Tú, como mujer educadora, nos animas a sentir la alegría de compartir, de mirar al otro como semejante, como compañero de camino, como amigo, como aliado, para juntos construir un mundo mejor. Con tu mirada y tus palabras, y sobre todo con tu ejemplo, nos enseñas a no ser indiferentes a la presencia y diferencias de los otros. Tú, como mujer educadora, nos entusiasmas para colaborar más que para competir. A no creernos superiores ni inferiores a nadie. Nos orientas para cultivar el  respeto, el cuidado y la admiración por el mundo que nos rodea, desde la educación.

Tú, como mujer educadora,  nos enseñas a descubrir la grandeza de la libertad, y aprender que todo lo que hagamos tiene consecuencias, positivas y negativas. A no buscar culpables, sino a ser responsables plenos de nuestras acciones, sentimientos y pensamientos. A ser auténticamente libres, y descubrir que somos seres únicos en el universo. Tú, como mujer educadora, nos ayudas a ser expertos para saber combinar el placer y la disciplina, la libertad y la trascendencia, a elegir y hacernos responsables de nuestros actos, como nos diría Don Claudio Naranjo. Tú, como mujer educadora, con tanta paciencia y serenidad nos ayudas a conocernos y amarnos, porque tu singular intuición de mujer es más precisa que la certeza de un hombre, como afirmó el escritor y poeta británico Joseph Rudyard Kipling.

Tú, como mujer educadora, no te ves en el espejo, sino en la sonrisa de quien descubre una verdad, una respuesta, un sentido a su existencia. Tú, como mujer educadora, siempre miras y animas a mirar al futuro, porque sueñas con los sueños de tus hijos y estudiantes ese mundo de realización y felicidad. Tú ayudas a tejer, custodiar y defender los sueños y fantasías de cada niño y niña que la vida pone delante de ti. Por eso tu paso por la vida de cada uno de nosotros es eterna. Tú, como mujer educadora, nunca permites que nada ni nade trunque, robe ni corte los sueños, las fantasías que sostienen la infancia, y que hacen creer que un canal es un río, que un estanque el mar como nos dice Juan Manuel Serrat al evocar los barquitos de papel.

Nuestra Gratitud y Homenaje, a ti mujer educadora, porque a pesar que a veces vemos (tantas veces con tristeza e impotencia) cómo hoy tu figura de mujer, en cuanto educadora a la fraternidad universal, se ha oscurecido y a menudo no es reconocida a causa de tantos males, y siguen perjudicando “a  tantas mujeres en su dignidad y en su singular tarea, sobre todo ahí donde el odio y la violencia lesionan a las familias y a la sociedad”, impidiéndoles desarrollar, “en comunión con las intenciones y la acción del hombre, su misión educadora de modo sereno y eficaz” como sostiene el Papa Francisco.

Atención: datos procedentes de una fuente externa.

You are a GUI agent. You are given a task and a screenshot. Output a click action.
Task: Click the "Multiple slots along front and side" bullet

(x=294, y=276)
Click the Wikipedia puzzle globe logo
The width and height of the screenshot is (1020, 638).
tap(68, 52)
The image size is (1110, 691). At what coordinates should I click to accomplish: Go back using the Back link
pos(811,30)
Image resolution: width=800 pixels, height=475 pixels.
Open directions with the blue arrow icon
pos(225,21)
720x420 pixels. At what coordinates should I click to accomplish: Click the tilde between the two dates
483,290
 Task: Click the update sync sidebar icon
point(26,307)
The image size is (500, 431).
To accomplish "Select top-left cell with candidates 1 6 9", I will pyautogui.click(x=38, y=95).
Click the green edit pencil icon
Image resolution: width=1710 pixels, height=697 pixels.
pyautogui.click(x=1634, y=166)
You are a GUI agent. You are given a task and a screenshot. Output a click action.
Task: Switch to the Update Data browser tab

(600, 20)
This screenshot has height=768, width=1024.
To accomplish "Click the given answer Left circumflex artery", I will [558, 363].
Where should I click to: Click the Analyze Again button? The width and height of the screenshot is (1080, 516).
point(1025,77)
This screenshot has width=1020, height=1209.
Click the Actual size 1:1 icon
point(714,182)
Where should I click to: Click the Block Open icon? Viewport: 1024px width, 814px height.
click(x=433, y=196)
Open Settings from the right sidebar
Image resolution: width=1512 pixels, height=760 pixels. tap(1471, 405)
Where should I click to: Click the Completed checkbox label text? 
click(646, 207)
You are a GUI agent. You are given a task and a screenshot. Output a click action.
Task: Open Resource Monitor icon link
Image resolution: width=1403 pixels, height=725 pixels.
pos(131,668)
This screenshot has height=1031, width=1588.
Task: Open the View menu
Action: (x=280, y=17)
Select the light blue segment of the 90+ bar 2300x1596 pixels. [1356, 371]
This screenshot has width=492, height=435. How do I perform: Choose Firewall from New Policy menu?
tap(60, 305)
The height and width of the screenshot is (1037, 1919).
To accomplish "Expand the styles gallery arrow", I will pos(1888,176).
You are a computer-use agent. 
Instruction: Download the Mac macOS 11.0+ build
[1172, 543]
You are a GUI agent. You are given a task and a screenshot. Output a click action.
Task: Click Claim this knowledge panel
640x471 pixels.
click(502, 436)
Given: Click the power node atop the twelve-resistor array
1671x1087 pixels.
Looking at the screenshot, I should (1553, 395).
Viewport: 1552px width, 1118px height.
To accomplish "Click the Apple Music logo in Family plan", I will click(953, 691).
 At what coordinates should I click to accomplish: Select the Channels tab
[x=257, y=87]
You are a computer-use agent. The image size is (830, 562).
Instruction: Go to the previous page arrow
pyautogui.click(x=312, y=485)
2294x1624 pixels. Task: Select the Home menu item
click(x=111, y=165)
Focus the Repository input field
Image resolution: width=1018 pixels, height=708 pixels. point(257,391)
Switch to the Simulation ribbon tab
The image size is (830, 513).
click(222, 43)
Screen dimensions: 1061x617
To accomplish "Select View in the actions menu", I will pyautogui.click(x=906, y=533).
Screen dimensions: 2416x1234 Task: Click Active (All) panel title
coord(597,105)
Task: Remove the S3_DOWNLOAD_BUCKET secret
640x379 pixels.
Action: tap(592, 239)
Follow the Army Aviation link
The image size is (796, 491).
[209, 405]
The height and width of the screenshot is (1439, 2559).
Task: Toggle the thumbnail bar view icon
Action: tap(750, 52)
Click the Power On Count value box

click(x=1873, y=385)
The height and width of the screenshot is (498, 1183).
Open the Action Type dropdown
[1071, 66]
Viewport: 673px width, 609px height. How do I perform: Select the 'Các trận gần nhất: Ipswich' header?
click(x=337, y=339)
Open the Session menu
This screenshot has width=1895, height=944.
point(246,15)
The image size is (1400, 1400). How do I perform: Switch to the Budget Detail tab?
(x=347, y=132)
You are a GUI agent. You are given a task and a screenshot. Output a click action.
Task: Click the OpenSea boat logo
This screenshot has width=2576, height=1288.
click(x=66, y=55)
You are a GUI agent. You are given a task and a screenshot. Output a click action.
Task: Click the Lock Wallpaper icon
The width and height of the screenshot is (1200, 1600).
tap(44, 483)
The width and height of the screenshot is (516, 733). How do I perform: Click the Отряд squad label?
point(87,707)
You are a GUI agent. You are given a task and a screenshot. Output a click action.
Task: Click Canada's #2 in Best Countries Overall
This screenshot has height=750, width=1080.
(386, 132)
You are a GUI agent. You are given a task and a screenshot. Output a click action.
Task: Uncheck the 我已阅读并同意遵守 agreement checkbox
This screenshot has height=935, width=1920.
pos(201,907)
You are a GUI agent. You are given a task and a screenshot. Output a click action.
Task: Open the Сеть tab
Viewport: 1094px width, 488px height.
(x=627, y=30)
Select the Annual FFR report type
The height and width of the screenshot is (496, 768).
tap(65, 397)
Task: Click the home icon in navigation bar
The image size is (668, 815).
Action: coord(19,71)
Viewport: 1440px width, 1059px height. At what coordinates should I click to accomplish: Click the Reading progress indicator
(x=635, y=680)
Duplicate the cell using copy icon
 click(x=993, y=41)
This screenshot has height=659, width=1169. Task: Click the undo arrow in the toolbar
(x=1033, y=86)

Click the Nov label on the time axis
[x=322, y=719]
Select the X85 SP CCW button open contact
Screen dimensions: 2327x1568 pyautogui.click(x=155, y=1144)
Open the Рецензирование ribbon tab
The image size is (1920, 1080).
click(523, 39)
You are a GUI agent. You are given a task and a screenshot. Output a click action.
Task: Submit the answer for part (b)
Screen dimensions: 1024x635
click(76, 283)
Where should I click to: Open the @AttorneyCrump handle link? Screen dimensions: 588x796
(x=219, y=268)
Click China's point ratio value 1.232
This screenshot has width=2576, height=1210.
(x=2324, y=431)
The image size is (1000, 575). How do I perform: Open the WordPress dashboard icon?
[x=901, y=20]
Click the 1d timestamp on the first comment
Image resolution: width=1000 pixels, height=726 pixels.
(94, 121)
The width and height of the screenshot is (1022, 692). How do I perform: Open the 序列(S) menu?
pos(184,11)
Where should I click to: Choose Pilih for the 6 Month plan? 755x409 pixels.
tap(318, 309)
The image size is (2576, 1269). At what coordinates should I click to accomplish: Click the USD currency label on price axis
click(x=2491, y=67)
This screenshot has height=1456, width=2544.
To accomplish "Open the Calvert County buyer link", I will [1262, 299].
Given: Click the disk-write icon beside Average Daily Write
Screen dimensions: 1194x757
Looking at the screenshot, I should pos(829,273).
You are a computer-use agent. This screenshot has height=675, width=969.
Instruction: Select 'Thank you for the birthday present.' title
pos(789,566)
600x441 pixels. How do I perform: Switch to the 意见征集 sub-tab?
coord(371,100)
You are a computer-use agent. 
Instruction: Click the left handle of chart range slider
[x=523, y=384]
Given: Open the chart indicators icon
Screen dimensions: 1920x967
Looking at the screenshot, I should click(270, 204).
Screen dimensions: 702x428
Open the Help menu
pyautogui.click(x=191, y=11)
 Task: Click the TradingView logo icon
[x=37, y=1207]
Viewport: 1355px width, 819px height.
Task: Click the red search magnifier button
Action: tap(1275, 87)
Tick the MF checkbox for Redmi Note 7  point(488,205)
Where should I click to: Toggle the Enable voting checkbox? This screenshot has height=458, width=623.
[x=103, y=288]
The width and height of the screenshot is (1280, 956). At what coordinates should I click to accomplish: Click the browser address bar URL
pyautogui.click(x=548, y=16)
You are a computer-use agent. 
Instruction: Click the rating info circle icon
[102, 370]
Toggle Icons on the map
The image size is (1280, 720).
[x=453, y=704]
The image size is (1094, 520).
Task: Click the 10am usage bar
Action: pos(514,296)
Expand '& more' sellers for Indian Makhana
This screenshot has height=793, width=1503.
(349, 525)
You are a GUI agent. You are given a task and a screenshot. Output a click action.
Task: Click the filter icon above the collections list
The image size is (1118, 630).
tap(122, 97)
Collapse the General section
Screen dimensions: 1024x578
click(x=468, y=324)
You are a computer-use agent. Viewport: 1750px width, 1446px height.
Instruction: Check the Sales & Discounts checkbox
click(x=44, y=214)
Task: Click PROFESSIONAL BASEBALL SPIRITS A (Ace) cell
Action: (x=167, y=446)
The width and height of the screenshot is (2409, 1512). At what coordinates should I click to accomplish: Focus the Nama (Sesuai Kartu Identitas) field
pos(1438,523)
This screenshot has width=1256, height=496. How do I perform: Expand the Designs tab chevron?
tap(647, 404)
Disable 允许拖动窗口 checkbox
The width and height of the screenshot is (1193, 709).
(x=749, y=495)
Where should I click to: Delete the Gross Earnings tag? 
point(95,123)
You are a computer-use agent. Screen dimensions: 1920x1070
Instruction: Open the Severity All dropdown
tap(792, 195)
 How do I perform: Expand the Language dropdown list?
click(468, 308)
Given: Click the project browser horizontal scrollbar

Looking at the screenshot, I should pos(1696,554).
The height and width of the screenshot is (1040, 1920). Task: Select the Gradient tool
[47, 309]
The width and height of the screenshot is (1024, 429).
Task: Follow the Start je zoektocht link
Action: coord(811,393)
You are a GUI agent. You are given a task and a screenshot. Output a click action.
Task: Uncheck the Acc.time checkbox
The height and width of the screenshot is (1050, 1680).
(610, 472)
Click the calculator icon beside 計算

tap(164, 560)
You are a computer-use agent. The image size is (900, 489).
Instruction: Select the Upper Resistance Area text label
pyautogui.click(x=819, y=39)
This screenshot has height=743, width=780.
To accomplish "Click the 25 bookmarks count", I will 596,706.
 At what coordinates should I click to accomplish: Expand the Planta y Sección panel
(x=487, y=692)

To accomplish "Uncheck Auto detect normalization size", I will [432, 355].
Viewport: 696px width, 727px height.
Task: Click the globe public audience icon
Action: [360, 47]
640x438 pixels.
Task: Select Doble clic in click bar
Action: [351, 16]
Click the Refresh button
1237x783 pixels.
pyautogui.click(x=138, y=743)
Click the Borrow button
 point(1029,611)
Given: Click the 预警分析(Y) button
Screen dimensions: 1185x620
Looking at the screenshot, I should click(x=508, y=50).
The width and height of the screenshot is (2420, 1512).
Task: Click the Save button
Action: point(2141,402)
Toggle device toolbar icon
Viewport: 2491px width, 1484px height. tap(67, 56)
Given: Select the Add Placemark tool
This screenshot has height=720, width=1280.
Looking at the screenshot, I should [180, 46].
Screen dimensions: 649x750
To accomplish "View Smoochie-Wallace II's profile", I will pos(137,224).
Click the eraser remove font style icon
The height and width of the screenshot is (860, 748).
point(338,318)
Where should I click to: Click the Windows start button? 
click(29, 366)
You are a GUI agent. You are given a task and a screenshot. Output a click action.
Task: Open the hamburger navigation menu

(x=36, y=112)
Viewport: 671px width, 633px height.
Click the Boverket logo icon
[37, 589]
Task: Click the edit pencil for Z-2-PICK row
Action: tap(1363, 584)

Este artículo lo recomendamos como complemento: LA EDUCACIÓN ES EL MEJOR CAMINO PARA LOGRAR EL RESPETO A LAS NIÑAS Y MUJERES COMO VALOR MORAL Y SOCIAL

En el Día de la Mujer, dedicamos, desde la Web del Maestro CMF, algunos pensamientos de gratitud (quedándonos cortos), que algunos los tenemos grabados muy dentro de nosotros y que fueron escritos en la pizarra de nuestra vida por nuestra madre, nuestras hermanas, nuestras tías, las mujeres que ayudaron a criarnos, las madres, hermanas y esposas de los amigos, las profesoras que hicieron tanto para que aprendiéramos las primeras letras del abecedario, las amigas de la infancia y la juventud, las que nos acompañan hoy y todas aquellas mujeres, que Dios puso en el camino de nuestra existencia,  para respetarlas, recordarlas y agradecerles eternamente, porque ellas son educadoras por naturaleza y por vocación, porque “ellas sostienen el mundo en vilo, para que no se desbarate mientras los hombres tratamos de empujar la historia,” como nos dice poéticamente el gran escritor Gabriel García Márquez.

¡Gracias totales a ti mujer educadora!
¡Nuestra gratitud y homenaje al genio femenino educador!